[TASK DIRECTIONS]
In the listing below, pick out lines with "agent".
START RECORDS
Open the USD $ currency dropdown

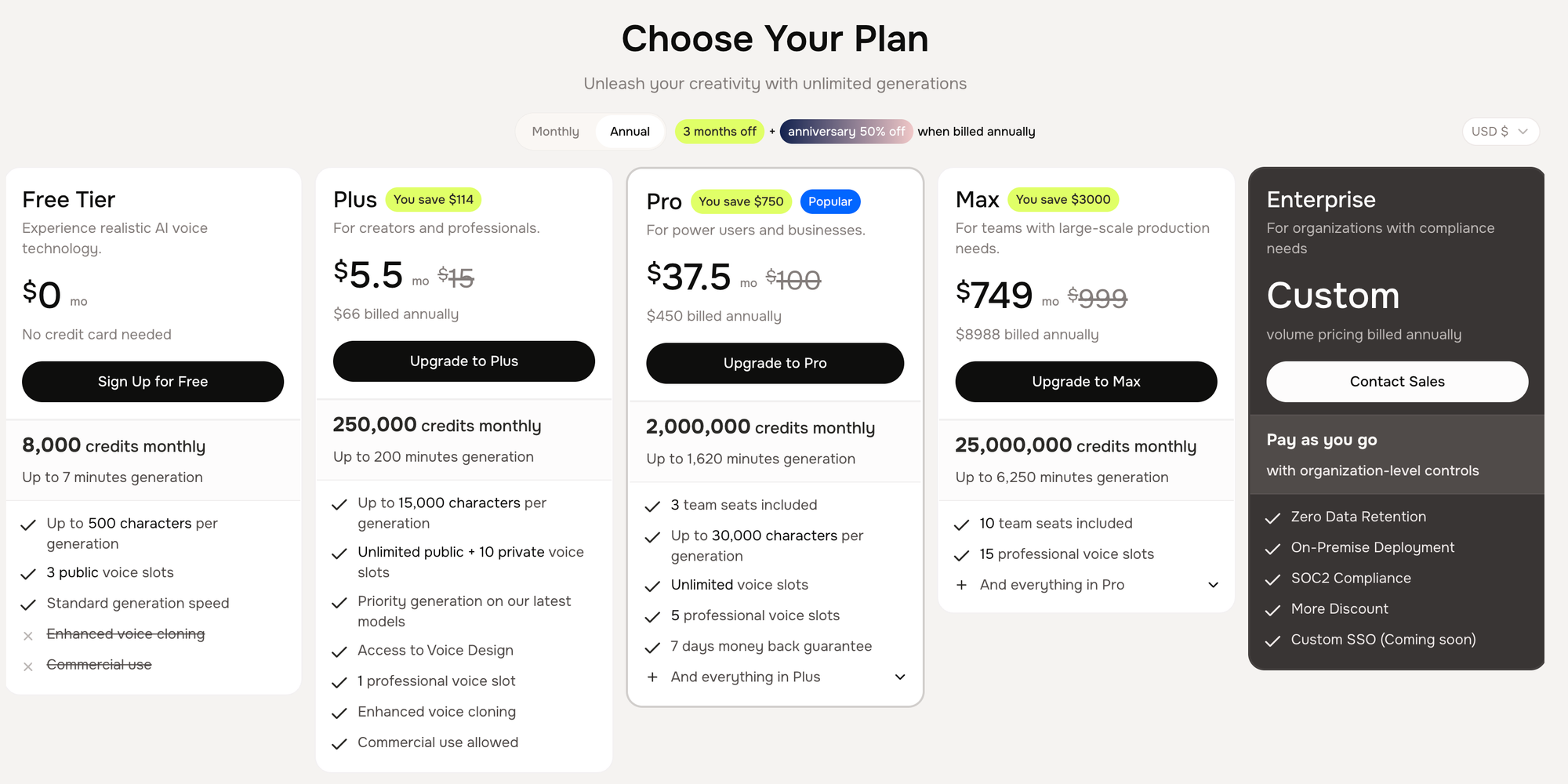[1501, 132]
END RECORDS
START RECORDS
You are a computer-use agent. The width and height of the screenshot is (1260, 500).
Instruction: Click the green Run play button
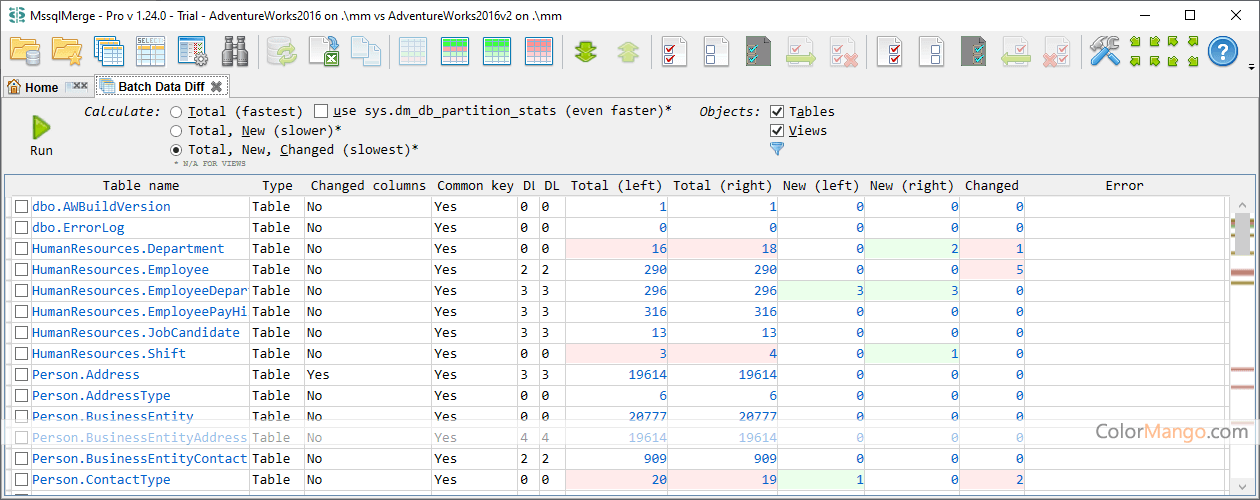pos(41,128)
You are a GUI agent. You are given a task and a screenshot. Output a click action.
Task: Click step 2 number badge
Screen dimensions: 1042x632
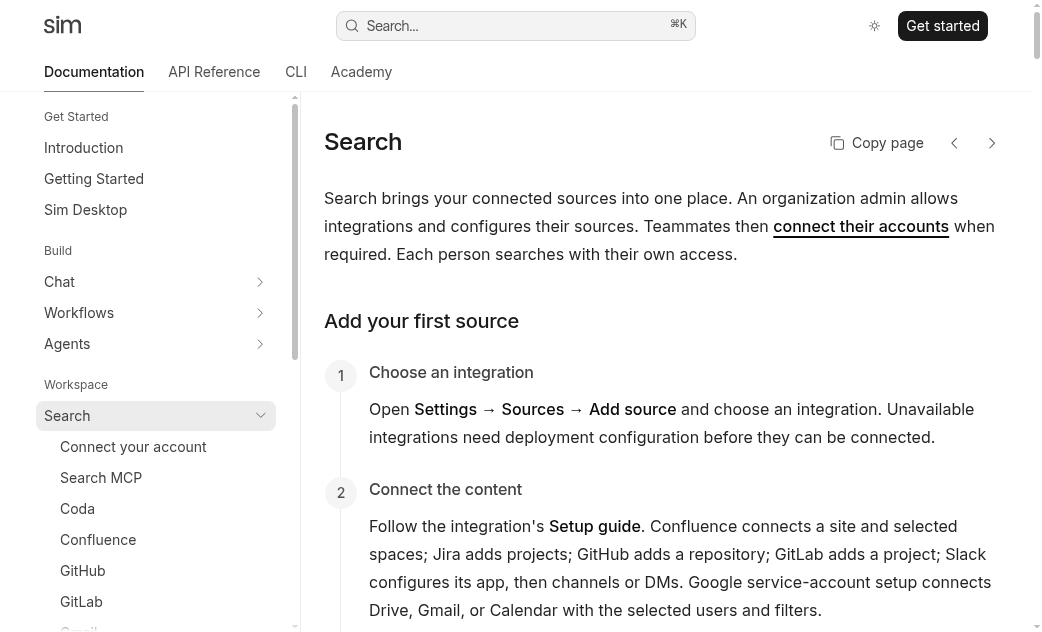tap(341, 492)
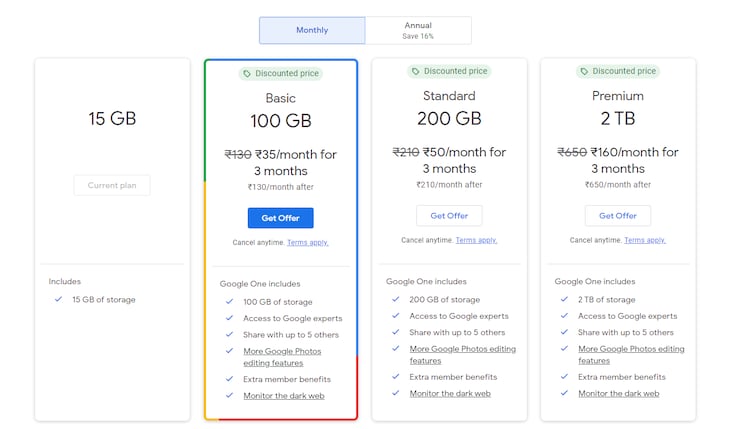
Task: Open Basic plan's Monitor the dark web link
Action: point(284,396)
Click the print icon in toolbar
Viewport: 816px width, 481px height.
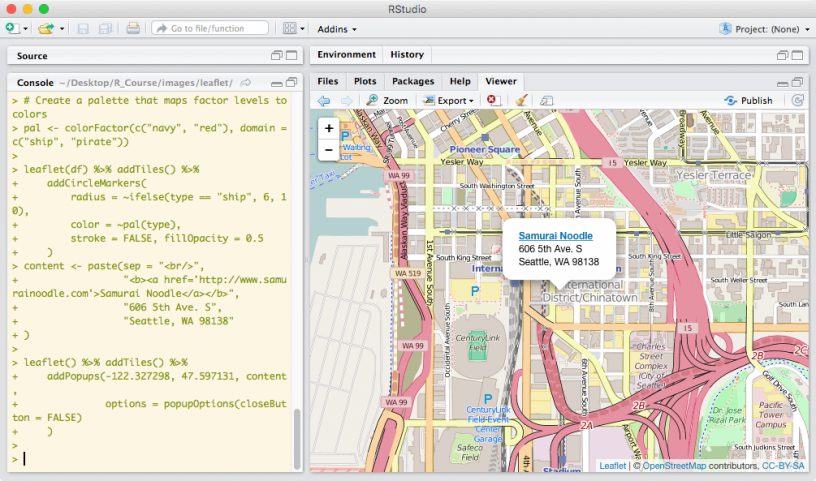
END RECORDS
[TASK SOLUTION]
You are a computer-use agent. The width and height of the screenshot is (1260, 500).
You are a GUI agent. You are given a task and a screenshot. Output a click action.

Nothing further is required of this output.